Following sequence of events can happen.
 - Client releases an inode, queues cap release message.
 - A 'lookup' reply brings the same inode back, but the reply
   doesn't contain xattrs because MDS didn't receive the cap release
   message and thought client already has up-to-data xattrs.

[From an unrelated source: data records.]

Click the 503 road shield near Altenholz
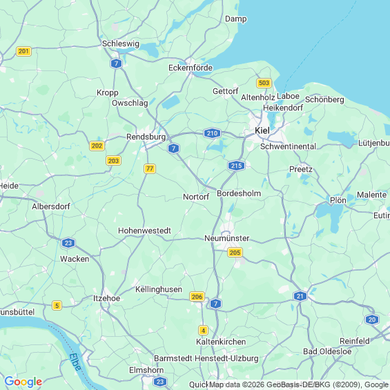The height and width of the screenshot is (390, 390). point(264,83)
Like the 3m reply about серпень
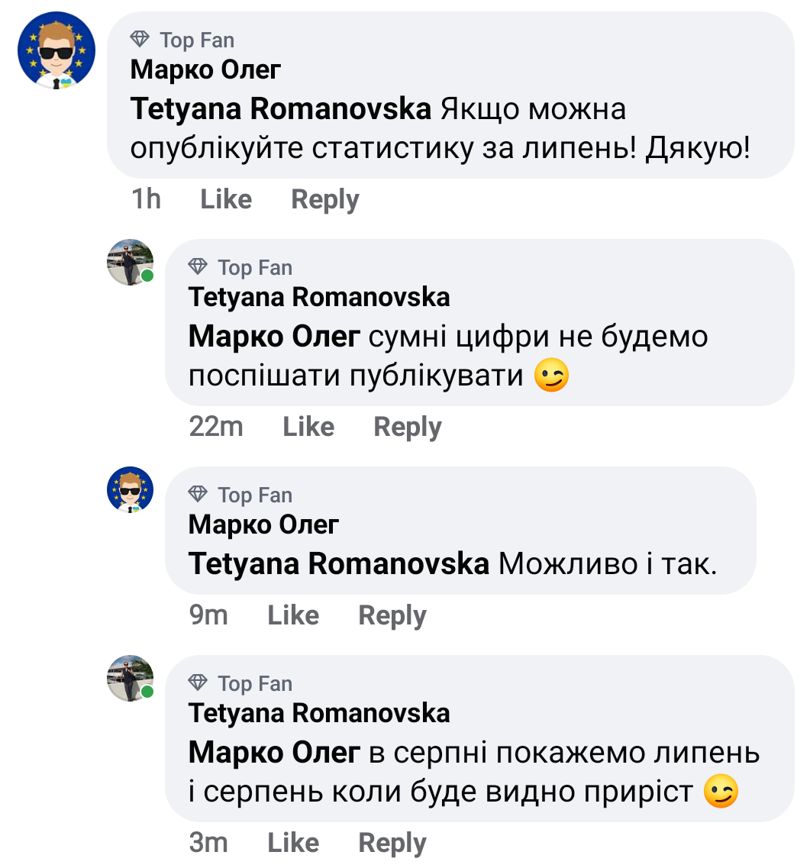Viewport: 810px width, 868px height. [293, 843]
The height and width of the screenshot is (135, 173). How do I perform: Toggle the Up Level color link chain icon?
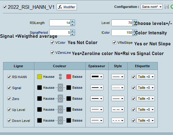[x=60, y=109]
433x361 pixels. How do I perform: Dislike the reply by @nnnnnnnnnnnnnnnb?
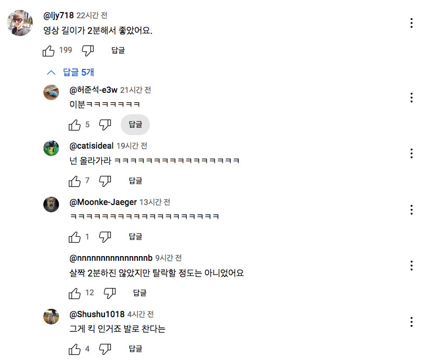(x=110, y=293)
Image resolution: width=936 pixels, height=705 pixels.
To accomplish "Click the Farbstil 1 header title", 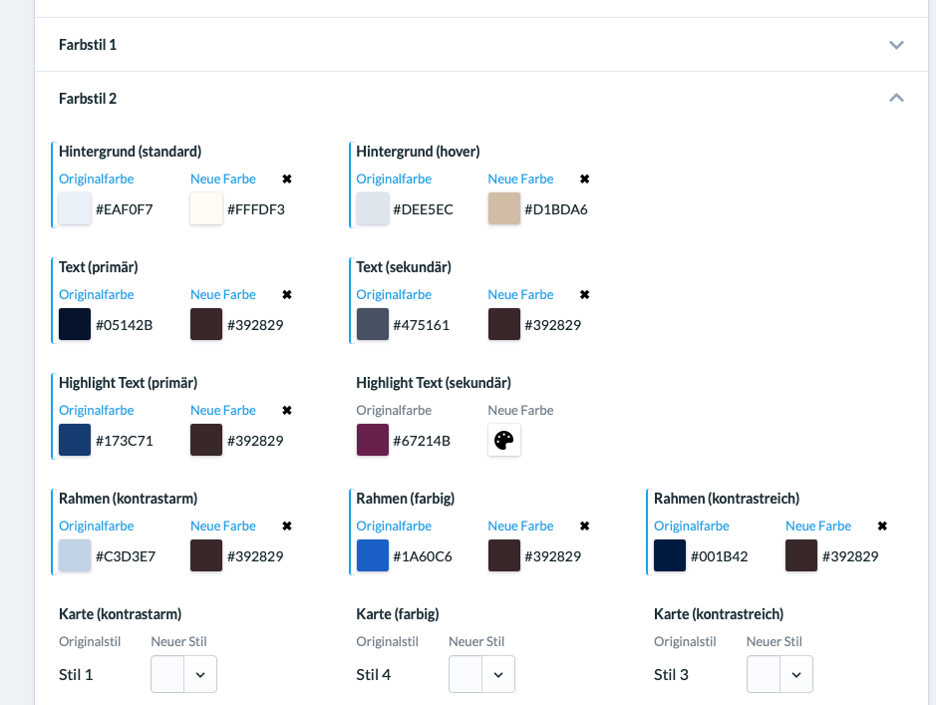I will click(88, 45).
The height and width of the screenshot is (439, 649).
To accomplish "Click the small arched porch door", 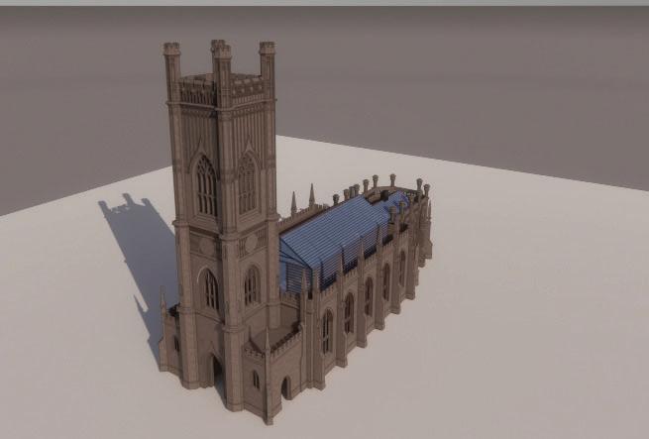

The fix is force sending a getattr request to MDS if xattrs_version is 0.
The getattr mask is set to CEPH_STAT_CAP_XATTR, so MDS knows client does
not have xattr.

Signed-off-by: Yan, Zheng <[email protected]>
---
 fs/ceph/file.c  |  5 ++---
 fs/ceph/inode.c |  8 ++++----
 fs/ceph/ioctl.c |  4 ++--
 fs/ceph/super.h |  2 +-
 fs/ceph/xattr.c | 29 ++++++++++-------------------
 5 files changed, 19 insertions(+), 29 deletions(-)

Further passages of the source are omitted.